Apesar da violência usada pelo capitão Guilherme Derrite na condução da segurança pública (ou justamente por isso), São Paulo está entregue ao crime organizado – o qual, como veio à tona outro dia, cravou suas garras em setores considerados ‘respeitáveis’, como o mercado financeiro.
Com efeito, investigações sobre a facção criminosa ‘Primeiro Comando da Capital’ (PCC) provou a sua presença [presença do PCC] no comando de bancos, corretoras de valores, fintechs e outras organizações da Faria Lima e da cadeia do álcool combustível (importadoras, usinas, distribuidoras, postos) e vai por aí.
O crime está por toda a parte (se investigar direitinho, vão descobrir a presença das organizações criminosas na gestão pública e no mundo político).
Nos últimos dias, foi revelado um esquema de adulteração de bebidas pelo batismo com metanol, uma substância venenosa capaz de provocar cegueira e mesmo a morte de quem a consuma.
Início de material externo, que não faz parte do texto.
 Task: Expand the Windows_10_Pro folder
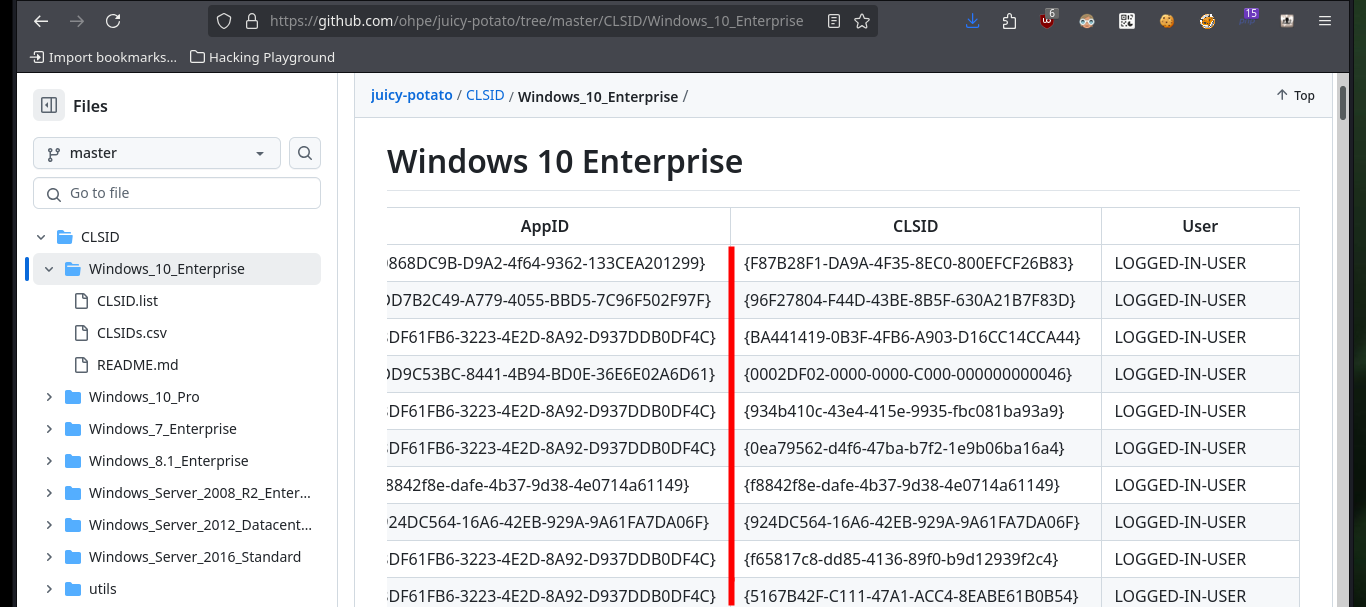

Esta atividade está atingindo níveis insuportáveis.
Depois da apreensão de quase mil garrafas de bebidas adulteradas (gin, uísque e vodca), o Centro de Vigilância Sanitária) da Secretaria Estadual de Saúde de São Paulo confirmou seis mortes de intoxicação por metanol em São Bernardo e na cidade de São Paulo.
A situação tão alarmante que, suspeitando do envolvimento do PPC nesta modalidade de crime, o ministro da justiça Ricardo Lewandowisk determinou a investigação pela Polícia Federal.
O interessante é que, ao saber da movimentação da PF, em entrevista coletiva convocada às pressas para o Palácio dos Bandeirantes, o governador Tarcísio de Freitas rejeitou peremptoriamente “qualquer indício de participação do PCC no esquema de venda de bebidas alcoólicas falsificadas com metanol que circula no estado”.
Fica a pergunta: como é que, ainda nas fases iniciais das investigações, Tarcísio de Freitas sabe disso?
Estaria o governador de São Paulo defendendo o PCC ou sabe (e está protegendo) o verdadeiro culpado pela onda de homicídios dolosos em curso no seu Estado?